_How to complete this task:_ Exact reproduction of all the data is required, with pictures excluded.
- - - - - - -
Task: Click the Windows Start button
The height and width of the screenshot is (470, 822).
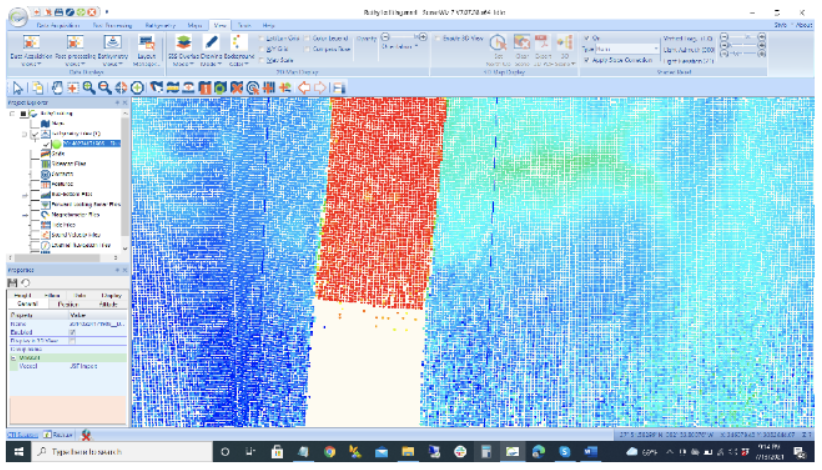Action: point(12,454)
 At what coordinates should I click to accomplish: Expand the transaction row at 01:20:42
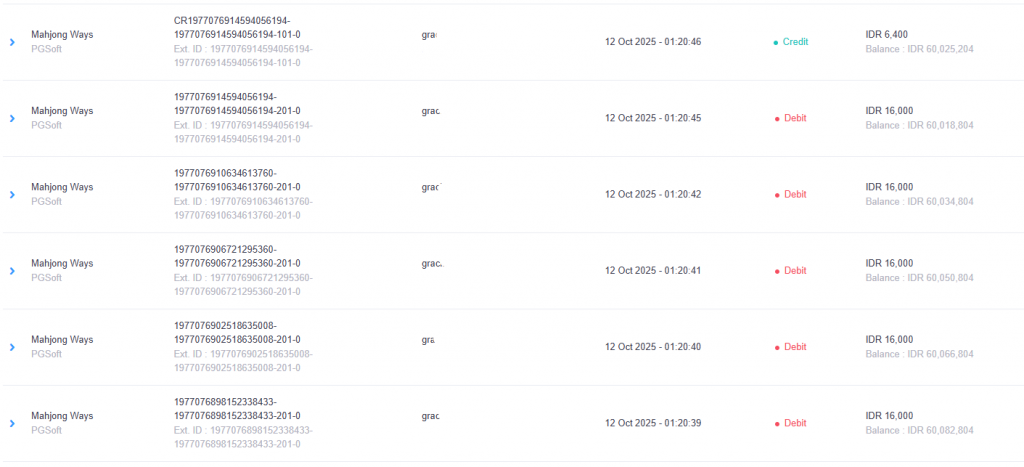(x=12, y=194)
- - - - - - -
_Output for this exercise:_
Task: Click the Windows Start button
The height and width of the screenshot is (470, 822).
Action: point(12,454)
 At what coordinates should I click to accomplish: Expand the transaction row at 01:20:42
(x=12, y=194)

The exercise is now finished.